- **QUOTED TEXT**
** Begin **
Method Mean Error StdDev
ByBinarySearch 4.642 ms 0.0468 ms 0.0415 ms
BySwitch 3.825 ms 0.0473 ms 0.0442 ms
BySwitchWhen 115.310 ms 2.7970 ms 2.9928 ms
ByIf 142.658 ms 1.3744 ms 1.1477 ms
ByBinaryIf 2.502 ms 0.0147 ms 0.0137 ms

As you said, I should use a binary-search.
Any way, do you have any plant to optimize this kind of `case when` clause? (Is this roslyn's matter rather than cshaplang's?)

### Thaina commented Oct 31, 2017 • edited

 Great experiment! I wish in the future the compiler would convert all `switch` to `if-else-if`

### AdamSpeight2008 commented Oct 31, 2017

 @ufcpp Could you also get the IL size for each of those implementations?
** End **
(Text and element pointing records)
** Begin **
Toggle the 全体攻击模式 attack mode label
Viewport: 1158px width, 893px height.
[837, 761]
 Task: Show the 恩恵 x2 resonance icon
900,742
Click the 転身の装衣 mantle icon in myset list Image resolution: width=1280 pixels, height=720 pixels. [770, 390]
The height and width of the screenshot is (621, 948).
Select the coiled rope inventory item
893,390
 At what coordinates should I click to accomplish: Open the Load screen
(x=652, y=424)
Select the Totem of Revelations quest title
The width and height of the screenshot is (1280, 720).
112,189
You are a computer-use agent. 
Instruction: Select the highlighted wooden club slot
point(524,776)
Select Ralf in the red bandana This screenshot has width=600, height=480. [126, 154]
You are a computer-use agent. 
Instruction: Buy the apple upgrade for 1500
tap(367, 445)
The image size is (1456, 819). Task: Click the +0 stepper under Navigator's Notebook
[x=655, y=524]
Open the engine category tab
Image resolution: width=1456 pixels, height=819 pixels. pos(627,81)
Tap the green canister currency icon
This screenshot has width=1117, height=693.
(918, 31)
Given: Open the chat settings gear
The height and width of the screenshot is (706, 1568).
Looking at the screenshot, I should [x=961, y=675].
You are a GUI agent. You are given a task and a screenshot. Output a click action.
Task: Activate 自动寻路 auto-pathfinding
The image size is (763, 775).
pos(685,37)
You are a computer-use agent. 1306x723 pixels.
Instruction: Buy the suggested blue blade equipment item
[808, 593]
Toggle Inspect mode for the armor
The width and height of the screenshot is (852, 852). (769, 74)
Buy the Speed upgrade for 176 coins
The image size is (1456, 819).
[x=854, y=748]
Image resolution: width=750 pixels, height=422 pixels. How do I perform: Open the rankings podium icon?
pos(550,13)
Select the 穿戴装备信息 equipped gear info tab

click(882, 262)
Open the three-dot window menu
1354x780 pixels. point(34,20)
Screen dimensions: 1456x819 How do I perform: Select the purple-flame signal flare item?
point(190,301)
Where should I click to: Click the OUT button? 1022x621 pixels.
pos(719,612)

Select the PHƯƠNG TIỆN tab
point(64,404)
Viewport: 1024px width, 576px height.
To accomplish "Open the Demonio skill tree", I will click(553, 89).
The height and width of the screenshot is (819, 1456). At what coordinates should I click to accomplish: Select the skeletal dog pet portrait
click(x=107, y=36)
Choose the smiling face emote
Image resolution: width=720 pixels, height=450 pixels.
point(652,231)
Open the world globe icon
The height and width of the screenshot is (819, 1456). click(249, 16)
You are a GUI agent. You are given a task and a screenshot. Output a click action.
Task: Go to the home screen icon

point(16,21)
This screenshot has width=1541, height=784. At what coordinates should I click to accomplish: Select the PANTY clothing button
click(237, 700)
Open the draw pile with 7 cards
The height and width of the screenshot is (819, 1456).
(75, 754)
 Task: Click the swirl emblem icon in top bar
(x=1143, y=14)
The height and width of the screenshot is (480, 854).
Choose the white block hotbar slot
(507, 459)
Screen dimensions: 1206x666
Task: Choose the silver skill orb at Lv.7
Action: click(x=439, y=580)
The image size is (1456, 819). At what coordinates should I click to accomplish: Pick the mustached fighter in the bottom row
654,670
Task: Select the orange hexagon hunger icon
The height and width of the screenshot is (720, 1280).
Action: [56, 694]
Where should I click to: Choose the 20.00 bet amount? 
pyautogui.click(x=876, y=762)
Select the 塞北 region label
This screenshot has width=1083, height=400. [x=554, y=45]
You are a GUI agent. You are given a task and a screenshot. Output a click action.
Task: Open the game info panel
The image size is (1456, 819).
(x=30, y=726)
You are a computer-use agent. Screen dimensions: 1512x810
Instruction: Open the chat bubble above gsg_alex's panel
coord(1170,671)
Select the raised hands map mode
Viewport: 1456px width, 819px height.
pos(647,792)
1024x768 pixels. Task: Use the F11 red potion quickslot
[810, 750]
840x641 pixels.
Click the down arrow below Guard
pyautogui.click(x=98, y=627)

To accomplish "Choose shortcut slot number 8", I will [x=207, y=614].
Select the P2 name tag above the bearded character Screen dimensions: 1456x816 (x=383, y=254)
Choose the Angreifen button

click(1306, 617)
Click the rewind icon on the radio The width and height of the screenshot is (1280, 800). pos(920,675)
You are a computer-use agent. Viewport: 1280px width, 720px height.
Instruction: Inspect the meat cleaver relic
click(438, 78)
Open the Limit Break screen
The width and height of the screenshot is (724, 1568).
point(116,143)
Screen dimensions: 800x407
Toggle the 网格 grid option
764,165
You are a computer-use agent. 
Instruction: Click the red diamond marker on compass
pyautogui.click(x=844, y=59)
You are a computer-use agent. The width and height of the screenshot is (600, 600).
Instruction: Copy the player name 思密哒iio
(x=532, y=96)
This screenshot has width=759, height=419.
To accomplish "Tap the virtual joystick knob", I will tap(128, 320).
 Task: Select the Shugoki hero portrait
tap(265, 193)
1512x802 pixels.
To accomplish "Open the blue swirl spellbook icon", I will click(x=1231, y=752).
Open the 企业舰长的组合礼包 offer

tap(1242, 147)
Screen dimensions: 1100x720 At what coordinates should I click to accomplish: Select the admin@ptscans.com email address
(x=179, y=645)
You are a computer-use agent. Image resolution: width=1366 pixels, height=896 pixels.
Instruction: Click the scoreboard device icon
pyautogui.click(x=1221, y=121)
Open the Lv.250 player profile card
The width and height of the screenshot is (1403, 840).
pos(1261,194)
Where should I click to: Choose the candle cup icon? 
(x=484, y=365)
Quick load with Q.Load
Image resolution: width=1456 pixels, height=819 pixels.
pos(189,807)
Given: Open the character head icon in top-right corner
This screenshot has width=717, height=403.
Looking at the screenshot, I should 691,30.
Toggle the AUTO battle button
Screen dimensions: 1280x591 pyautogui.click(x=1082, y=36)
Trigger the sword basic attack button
** End **
- **REQUIRED TASK**
Please extract the passage of the switch benchmark discussion from "Method Mean Error" to "rather than cshaplang's?)", copying it word for word.

- **TASK SOLUTION**
Method Mean Error StdDev
ByBinarySearch 4.642 ms 0.0468 ms 0.0415 ms
BySwitch 3.825 ms 0.0473 ms 0.0442 ms
BySwitchWhen 115.310 ms 2.7970 ms 2.9928 ms
ByIf 142.658 ms 1.3744 ms 1.1477 ms
ByBinaryIf 2.502 ms 0.0147 ms 0.0137 ms

As you said, I should use a binary-search.
Any way, do you have any plant to optimize this kind of `case when` clause? (Is this roslyn's matter rather than cshaplang's?)